While some studies report sustained effects of psilocybin treatment lasting up to 12 months, most only extend follow-up beyond a few weeks or months. The durability of psilocybin’s antidepressant effects and the potential for relapse have not been fully explored. Future research should prioritise long-term follow-up to assess outcomes and safety over several years.
There is also considerable variability in dosing regimens, session frequency, and adjunctive therapies across studies, complicating direct comparisons. Standardising protocols, including dose ranges and session structures, is necessary to establish consistent findings and optimise clinical applications.
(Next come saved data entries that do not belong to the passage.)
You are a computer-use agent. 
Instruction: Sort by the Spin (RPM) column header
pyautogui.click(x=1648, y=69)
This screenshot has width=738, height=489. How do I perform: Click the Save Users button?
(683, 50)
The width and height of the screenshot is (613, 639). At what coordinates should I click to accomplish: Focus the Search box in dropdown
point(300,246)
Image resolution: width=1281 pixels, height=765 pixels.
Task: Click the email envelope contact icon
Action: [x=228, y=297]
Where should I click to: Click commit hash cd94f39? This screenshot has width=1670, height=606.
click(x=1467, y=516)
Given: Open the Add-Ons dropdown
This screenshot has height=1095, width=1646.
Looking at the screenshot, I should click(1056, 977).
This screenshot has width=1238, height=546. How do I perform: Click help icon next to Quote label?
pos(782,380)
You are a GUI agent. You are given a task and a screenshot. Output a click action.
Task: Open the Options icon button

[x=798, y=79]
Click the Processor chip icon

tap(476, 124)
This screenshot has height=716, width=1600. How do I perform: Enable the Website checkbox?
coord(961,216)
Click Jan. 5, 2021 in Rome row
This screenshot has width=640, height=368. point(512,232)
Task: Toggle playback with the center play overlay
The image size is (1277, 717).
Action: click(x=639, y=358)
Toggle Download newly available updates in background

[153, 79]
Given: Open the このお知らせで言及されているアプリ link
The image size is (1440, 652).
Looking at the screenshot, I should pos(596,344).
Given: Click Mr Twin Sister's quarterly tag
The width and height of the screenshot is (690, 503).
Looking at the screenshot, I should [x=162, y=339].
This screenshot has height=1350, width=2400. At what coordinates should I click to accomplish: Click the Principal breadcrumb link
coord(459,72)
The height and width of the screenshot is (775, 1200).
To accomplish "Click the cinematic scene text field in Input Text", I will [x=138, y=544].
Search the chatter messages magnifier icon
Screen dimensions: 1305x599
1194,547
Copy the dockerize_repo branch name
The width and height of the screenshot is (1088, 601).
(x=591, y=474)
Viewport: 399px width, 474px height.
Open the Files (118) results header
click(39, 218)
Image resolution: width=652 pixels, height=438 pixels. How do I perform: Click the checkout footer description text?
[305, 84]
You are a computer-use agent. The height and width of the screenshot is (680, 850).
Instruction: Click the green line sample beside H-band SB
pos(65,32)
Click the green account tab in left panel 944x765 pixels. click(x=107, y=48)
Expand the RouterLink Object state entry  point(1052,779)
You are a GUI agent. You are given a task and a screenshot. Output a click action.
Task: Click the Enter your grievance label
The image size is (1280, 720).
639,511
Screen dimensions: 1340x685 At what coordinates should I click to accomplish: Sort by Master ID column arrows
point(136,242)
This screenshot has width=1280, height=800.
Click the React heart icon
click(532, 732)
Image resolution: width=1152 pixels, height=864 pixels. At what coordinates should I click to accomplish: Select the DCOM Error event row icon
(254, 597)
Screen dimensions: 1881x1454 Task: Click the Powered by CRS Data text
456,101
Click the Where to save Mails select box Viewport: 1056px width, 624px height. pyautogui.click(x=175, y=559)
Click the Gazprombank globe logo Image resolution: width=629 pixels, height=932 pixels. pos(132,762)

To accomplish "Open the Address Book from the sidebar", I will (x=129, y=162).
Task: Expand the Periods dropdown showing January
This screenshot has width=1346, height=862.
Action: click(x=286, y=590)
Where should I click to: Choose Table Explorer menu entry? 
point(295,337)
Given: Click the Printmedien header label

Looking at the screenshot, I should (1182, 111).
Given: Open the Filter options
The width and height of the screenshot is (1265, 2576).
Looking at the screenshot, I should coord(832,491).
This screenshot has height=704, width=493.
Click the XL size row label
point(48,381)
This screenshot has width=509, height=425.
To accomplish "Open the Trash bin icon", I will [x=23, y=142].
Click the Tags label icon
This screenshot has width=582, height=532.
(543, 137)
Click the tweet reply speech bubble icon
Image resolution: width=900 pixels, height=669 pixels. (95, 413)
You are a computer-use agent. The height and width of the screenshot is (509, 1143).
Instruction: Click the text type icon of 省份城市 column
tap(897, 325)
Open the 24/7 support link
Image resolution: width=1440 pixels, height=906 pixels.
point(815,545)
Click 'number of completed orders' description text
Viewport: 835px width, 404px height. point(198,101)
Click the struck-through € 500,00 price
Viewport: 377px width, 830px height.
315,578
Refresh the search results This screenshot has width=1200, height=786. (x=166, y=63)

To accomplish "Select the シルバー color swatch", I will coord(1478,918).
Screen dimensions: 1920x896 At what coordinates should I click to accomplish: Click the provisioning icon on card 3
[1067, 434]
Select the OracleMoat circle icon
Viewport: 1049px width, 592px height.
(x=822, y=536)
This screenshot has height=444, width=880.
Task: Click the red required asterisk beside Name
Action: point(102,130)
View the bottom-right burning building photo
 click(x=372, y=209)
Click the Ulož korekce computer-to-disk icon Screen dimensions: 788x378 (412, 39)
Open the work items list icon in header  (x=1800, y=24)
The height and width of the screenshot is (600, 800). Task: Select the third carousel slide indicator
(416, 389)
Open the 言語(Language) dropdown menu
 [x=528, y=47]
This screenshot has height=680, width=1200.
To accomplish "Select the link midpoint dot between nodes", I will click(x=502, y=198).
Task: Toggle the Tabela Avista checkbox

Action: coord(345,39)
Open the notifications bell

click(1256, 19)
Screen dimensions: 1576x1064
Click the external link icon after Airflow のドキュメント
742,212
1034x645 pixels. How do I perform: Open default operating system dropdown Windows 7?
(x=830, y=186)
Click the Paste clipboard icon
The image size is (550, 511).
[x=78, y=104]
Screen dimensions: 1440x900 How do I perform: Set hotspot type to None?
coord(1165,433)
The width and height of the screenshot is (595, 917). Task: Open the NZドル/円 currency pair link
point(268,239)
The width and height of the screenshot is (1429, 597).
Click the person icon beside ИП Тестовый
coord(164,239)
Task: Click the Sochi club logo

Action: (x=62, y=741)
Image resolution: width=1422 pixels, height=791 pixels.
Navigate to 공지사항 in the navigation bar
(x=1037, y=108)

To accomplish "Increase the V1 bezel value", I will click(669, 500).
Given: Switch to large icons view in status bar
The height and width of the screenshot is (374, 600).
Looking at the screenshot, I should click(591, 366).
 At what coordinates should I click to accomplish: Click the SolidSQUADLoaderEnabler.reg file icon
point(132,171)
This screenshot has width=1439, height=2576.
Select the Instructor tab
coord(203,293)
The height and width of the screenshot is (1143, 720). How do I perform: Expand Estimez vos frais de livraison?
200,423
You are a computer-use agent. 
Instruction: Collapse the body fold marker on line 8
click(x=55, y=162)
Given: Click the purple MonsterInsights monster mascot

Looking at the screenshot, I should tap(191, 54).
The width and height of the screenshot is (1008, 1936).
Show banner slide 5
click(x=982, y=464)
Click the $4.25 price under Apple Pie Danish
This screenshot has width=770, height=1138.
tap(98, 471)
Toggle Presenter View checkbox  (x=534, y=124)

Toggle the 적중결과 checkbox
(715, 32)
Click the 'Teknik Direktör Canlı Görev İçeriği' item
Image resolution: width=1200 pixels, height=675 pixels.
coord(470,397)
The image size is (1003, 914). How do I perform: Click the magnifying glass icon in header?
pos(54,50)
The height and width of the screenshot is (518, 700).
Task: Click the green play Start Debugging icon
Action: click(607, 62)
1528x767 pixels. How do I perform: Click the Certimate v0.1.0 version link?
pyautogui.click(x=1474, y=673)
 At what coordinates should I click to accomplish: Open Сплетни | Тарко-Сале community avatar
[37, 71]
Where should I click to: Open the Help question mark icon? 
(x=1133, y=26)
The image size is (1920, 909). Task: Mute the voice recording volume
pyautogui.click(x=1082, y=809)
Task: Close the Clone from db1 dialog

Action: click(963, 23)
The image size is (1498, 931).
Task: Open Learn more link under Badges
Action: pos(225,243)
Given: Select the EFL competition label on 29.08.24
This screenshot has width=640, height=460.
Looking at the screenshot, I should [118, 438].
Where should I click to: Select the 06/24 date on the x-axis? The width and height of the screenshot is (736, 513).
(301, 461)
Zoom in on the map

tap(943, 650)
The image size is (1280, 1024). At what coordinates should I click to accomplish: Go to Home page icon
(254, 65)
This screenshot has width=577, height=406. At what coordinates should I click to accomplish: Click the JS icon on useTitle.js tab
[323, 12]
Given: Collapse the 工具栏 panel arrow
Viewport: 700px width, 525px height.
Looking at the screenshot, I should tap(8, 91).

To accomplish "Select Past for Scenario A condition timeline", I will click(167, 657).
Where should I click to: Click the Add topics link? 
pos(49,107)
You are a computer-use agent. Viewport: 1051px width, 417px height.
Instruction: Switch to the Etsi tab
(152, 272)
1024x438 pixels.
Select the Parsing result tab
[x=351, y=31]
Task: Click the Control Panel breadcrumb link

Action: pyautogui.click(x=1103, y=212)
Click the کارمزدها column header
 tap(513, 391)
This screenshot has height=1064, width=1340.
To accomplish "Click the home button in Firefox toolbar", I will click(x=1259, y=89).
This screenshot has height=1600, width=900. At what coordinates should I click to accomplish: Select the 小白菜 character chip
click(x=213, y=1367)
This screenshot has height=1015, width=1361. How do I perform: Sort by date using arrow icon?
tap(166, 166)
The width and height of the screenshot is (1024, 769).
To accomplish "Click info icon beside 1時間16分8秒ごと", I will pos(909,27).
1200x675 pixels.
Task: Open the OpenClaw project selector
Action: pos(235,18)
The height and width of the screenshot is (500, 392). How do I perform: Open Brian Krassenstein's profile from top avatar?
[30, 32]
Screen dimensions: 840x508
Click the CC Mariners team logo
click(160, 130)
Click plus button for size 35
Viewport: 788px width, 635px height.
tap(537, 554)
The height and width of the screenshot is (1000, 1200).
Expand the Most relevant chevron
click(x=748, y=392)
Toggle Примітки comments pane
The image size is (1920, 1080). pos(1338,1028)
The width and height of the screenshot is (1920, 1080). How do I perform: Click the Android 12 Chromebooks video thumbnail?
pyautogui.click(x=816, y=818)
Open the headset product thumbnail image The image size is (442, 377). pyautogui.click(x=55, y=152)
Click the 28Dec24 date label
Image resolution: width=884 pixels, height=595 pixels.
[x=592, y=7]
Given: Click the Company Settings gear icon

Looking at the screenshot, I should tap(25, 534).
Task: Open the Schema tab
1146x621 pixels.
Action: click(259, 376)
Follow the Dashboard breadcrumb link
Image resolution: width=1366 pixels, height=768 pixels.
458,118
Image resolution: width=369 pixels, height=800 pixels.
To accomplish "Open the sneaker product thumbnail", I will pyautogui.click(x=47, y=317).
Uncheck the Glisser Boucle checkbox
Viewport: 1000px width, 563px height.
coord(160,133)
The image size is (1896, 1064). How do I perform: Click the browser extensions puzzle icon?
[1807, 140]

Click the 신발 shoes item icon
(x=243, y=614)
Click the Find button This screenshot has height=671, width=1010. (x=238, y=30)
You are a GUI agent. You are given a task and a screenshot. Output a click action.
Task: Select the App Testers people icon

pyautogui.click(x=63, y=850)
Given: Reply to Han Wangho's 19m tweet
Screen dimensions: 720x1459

More extensive, diverse, and rigorously designed trials must confirm and expand upon existing findings. The scope of future research should involve a variety of methodologies, a wider range of populations, and long-term outcome assessments to thoroughly evaluate the efficacy and safety of psilocybin in treating depression.
Future directions
Exploring the individual differences in response to psilocybin, focusing on the influence of personality traits, 5-HT2AR binding, and other relevant factors. Studies (Carhart-Harris et al., Reference Carhart-Harris, Muthukumaraswamy, Roseman, Kaelen, Droog, Murphy, Tagliazucchi, Schenberg, Nest, Orban, Leech, Williams, Williams, Bolstridge, Sessa, McGonigle, Sereno, Nichols, Hellyer, Hobden, Evans, Singh, Wise, Curran, Feilding and Nutt2016; Barrett et al., Reference Barrett, Johnson and Griffiths2017b; MacLean et al., Reference MacLean, Johnson and Griffiths2011; Griffiths et al., Reference Griffiths, Johnson, Richards, Richards, Jesse, MacLean, Barrett, Cosimano and Klinedinst2018; Madsen et al., Reference Madsen, Fisher, Burmester, Dyssegaard, Stenbæk, Kristiansen, Johansen, Lehel, Linnet, Svarer, Erritzoe, Ozenne and Knudsen2020) indicate variability in how individuals respond to psilocybin. Future research should investigate the role of personality traits, such as openness, and changes in 5-HT2AR levels as potential moderators of treatment effects. Additionally, it is essential to examine factors like symptom severity, depression subtypes, comorbidities, and prior 5-HT2AR stimulation.
Supplementary material
The supplementary material for this article can be found at https://doi.org/10.1017/neu.2025.10039.
Competing interests
The authors declare that they have no known competing financial interests or personal relationships that could have appeared to influence the work reported in this paper.